EXTRACT TO READ —
- - -

When Maier was deciding where to attend college, Maier met with an OU dietician who provided spreadsheets to Maier entailing which items would be served at the Couch Cafe and residential dining halls each day. The spreadsheet details each menu item and what ingredients they contain.
However, Maier still faces the risk of cross-contamination. Maier described an instance in which the Couch Cafeteria was serving pecan-crusted salmon next to a nut-free dish. Due to the risk of the tongs touching both items, Maier asked the employee serving the dishes if the tongs crossed food items. Maier said the employee had “absolutely no idea” and retrieved their manager to address Maier’s concerns.
“It was nice that they went and found somebody who knew it,” Maier said. “It was just upsetting that I had to go up the chain.”
Like Morris-Voth, Maier wasn’t offered an exemption from purchasing a meal plan despite Maier’s limited on-campus options.
For Maier, the risk of cross-contamination means life or death, a risk that lingers in the back of Maier’s mind.
“It’s terrifying. I mean, I don’t want to die,” Maier said. “I really don’t want to die over something so stupid as someone accidentally cross-contaminating my food. … That just sucks.”
As on-campus students struggle to find food options that cater to their diets, Buchanan wrote that OU Food Services “continually evaluates food and service offerings for all guests, including those with specialty diet needs.” She wrote the department makes “every effort to accommodate all guests that visit any of our dining locations.”

- - -

MATERIAL SHOWN —

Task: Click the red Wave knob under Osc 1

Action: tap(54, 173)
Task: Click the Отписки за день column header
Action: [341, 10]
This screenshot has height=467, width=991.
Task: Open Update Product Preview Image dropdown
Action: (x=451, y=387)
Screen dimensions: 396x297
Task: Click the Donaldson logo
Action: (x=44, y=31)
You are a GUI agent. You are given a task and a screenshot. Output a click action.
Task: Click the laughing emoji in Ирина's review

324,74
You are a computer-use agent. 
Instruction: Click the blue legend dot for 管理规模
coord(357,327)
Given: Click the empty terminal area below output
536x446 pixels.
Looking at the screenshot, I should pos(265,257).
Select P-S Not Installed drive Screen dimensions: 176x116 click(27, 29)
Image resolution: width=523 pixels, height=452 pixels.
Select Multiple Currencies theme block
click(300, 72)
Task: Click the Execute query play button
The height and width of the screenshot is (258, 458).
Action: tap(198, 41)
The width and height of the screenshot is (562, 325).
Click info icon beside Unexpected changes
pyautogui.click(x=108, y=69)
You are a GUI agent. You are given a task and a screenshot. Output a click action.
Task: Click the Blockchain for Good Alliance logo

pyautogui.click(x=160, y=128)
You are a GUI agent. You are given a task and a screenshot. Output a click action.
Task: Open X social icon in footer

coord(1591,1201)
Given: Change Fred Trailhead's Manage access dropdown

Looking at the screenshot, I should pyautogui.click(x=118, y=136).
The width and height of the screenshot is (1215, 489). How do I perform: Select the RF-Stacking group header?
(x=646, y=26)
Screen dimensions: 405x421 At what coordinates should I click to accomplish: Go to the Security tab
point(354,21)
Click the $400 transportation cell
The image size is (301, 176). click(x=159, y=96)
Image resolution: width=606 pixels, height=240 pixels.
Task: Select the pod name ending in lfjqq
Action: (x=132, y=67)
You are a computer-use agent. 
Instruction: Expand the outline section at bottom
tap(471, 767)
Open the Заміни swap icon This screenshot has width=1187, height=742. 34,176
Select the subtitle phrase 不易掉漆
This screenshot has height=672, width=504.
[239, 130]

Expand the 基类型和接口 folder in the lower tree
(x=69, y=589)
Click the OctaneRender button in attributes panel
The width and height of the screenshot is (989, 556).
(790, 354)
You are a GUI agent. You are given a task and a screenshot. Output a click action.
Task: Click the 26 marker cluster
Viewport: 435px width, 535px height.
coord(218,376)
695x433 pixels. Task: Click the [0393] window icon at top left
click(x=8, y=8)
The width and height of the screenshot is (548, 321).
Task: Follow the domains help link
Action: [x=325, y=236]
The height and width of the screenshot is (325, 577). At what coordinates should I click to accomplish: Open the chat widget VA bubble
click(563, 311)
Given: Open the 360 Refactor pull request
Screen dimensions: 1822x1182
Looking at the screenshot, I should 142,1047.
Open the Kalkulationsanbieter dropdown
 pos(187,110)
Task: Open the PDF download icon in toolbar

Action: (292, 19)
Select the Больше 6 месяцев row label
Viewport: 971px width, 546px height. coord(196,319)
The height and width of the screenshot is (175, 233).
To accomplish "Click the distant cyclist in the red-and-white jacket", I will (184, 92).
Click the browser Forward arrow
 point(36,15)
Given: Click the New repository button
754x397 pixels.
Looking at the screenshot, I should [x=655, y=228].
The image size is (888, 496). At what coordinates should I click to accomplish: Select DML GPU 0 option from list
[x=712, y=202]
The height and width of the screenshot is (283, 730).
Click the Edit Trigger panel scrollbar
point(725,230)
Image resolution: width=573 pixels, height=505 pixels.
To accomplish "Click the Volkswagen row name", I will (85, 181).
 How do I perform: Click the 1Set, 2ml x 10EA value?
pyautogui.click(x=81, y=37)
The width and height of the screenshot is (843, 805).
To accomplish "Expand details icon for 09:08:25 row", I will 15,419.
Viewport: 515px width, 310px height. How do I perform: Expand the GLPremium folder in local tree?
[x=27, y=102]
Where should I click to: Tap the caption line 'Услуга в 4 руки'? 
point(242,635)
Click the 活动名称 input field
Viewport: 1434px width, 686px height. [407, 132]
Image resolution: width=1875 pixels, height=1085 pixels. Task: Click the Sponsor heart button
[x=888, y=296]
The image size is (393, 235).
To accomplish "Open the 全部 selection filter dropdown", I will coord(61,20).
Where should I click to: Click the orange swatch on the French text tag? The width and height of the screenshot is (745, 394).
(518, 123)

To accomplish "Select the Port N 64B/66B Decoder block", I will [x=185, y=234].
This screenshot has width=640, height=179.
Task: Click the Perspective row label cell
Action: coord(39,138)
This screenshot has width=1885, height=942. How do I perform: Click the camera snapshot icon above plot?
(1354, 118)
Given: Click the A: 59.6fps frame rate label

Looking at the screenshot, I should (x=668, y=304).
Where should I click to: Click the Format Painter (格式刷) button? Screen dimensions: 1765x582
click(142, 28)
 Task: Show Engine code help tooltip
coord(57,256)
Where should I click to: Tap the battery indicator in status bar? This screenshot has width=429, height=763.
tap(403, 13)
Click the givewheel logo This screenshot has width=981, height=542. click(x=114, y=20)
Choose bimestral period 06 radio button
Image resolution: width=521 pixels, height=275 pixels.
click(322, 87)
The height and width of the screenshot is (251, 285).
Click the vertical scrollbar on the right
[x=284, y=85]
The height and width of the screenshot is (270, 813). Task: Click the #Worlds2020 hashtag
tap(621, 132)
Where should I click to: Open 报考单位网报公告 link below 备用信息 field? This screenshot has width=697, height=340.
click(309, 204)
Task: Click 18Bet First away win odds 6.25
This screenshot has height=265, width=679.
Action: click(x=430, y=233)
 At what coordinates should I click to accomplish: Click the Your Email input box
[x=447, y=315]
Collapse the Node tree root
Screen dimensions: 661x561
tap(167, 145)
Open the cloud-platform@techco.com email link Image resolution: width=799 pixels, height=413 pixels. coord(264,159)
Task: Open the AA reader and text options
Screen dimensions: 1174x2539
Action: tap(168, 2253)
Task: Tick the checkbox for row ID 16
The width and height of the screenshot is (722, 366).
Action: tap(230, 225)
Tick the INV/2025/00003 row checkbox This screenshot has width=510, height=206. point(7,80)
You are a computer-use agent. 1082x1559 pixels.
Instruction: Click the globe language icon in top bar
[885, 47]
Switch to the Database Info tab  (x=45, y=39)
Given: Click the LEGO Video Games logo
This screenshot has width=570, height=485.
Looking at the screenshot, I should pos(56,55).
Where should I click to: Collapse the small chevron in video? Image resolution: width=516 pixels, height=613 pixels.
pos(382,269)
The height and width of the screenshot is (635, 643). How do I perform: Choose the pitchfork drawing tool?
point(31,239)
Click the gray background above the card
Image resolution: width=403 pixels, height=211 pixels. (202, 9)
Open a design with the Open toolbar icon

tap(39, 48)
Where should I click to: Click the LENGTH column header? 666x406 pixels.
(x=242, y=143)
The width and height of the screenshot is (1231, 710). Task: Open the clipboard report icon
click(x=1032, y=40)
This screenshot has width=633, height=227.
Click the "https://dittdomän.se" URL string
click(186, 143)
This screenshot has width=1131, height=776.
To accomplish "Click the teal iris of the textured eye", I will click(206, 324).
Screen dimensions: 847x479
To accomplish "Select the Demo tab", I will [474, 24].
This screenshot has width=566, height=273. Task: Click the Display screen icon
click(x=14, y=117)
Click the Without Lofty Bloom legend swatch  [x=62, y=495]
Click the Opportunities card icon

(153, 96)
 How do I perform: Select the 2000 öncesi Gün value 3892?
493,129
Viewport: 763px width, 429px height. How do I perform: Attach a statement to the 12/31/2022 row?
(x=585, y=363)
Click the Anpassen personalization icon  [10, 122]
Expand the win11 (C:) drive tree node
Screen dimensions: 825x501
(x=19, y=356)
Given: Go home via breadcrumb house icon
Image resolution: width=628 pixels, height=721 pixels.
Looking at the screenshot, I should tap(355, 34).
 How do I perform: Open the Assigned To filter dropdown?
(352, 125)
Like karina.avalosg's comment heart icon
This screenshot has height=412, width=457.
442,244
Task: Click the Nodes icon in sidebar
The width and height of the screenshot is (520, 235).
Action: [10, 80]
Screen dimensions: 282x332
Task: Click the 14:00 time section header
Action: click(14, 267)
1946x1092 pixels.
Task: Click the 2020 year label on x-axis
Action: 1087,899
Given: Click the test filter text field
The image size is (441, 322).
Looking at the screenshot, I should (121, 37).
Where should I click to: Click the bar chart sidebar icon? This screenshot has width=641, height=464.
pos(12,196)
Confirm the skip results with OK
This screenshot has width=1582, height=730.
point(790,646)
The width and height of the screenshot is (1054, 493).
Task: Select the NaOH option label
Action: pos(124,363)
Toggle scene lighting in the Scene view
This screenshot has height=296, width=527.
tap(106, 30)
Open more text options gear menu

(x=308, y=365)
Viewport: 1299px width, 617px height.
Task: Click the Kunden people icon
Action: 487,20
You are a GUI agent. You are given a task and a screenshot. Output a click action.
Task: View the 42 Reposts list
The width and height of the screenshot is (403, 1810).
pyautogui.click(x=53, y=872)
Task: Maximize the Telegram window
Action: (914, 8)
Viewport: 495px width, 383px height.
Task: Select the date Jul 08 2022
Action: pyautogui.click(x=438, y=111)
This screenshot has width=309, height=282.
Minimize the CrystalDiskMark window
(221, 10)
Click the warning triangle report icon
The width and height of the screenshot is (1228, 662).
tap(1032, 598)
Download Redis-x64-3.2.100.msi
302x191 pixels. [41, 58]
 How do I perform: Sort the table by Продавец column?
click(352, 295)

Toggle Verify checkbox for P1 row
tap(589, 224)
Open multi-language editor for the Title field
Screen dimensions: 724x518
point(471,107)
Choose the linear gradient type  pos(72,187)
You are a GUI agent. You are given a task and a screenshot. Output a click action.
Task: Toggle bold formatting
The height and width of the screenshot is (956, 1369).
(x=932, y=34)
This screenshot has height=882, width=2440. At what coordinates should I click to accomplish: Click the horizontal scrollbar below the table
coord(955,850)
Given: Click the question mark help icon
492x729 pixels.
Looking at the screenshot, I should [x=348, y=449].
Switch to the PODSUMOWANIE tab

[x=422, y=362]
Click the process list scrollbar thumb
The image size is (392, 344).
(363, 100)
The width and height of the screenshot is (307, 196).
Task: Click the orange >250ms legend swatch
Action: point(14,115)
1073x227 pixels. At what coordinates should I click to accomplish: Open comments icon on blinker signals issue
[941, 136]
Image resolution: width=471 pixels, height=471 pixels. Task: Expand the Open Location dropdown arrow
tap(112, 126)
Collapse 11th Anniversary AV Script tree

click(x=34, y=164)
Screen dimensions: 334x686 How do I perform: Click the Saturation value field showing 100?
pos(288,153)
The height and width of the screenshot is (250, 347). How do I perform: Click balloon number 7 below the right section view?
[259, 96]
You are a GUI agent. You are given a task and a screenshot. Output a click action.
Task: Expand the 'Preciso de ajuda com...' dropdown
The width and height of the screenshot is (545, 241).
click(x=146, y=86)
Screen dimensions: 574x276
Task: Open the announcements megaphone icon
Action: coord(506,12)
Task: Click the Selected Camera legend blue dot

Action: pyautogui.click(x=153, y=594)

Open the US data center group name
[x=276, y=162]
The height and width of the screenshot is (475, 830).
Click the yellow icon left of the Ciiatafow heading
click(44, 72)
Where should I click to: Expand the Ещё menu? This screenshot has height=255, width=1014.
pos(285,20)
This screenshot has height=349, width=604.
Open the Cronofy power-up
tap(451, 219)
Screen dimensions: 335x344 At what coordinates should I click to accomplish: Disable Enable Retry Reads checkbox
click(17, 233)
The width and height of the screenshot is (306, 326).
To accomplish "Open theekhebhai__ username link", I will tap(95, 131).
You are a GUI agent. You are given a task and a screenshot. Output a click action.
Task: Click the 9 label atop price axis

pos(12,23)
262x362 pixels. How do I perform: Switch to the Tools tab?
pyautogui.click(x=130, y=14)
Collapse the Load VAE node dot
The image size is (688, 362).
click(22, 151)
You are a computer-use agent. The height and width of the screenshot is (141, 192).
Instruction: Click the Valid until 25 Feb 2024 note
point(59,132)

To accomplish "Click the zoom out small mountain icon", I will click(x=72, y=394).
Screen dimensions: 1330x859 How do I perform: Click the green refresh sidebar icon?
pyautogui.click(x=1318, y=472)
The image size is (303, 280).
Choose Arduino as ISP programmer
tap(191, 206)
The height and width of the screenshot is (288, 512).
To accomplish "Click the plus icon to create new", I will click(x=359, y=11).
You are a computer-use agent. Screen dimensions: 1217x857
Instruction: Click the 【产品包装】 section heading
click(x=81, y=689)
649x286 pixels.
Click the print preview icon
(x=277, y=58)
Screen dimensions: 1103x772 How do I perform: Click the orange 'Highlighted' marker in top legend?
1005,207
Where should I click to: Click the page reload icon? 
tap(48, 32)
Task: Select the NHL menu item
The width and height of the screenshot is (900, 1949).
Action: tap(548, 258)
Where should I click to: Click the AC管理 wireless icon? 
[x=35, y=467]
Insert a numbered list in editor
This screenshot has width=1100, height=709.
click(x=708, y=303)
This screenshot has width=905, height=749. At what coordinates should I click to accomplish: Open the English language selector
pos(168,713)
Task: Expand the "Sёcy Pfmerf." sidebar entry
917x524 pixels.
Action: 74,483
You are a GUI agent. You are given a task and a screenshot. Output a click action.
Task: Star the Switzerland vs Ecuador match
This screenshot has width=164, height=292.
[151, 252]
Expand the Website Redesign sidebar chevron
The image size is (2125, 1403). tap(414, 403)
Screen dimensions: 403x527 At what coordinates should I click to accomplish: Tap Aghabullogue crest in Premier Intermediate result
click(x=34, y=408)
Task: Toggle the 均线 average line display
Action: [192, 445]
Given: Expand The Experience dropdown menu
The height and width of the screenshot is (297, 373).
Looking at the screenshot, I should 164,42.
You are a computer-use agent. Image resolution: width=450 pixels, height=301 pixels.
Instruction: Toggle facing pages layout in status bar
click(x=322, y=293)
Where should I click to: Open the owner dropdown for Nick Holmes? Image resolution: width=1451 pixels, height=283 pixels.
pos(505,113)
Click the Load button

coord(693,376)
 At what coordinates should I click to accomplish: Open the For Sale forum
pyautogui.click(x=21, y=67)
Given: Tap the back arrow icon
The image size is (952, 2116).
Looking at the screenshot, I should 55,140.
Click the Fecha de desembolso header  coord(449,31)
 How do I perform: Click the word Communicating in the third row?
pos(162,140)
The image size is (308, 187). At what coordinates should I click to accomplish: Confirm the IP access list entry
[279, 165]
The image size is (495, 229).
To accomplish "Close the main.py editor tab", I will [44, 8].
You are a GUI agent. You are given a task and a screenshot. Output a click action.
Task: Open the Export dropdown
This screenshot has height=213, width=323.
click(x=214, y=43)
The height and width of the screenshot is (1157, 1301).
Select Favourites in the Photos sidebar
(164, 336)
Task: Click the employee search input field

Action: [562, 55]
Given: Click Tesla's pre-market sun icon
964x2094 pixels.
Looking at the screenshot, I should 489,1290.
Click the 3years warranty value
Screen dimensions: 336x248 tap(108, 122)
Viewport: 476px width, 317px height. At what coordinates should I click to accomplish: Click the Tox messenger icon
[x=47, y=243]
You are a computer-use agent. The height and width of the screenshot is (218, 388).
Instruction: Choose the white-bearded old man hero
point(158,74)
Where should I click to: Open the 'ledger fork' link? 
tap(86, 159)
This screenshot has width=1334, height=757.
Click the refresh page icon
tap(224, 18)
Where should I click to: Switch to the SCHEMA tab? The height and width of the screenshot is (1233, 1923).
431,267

- - -

TASK STATEMENT — Update the campus dining passage between "However, Maier still" and "limited on-campus options.", inclusive, by changing "tongs" to "serving spoons", and give that stretch back. Rely only on the campus dining passage for what comes next.

RESPONSE BELOW —
However, Maier still faces the risk of cross-contamination. Maier described an instance in which the Couch Cafeteria was serving pecan-crusted salmon next to a nut-free dish. Due to the risk of the serving spoons touching both items, Maier asked the employee serving the dishes if the serving spoons crossed food items. Maier said the employee had “absolutely no idea” and retrieved their manager to address Maier’s concerns.
“It was nice that they went and found somebody who knew it,” Maier said. “It was just upsetting that I had to go up the chain.”
Like Morris-Voth, Maier wasn’t offered an exemption from purchasing a meal plan despite Maier’s limited on-campus options.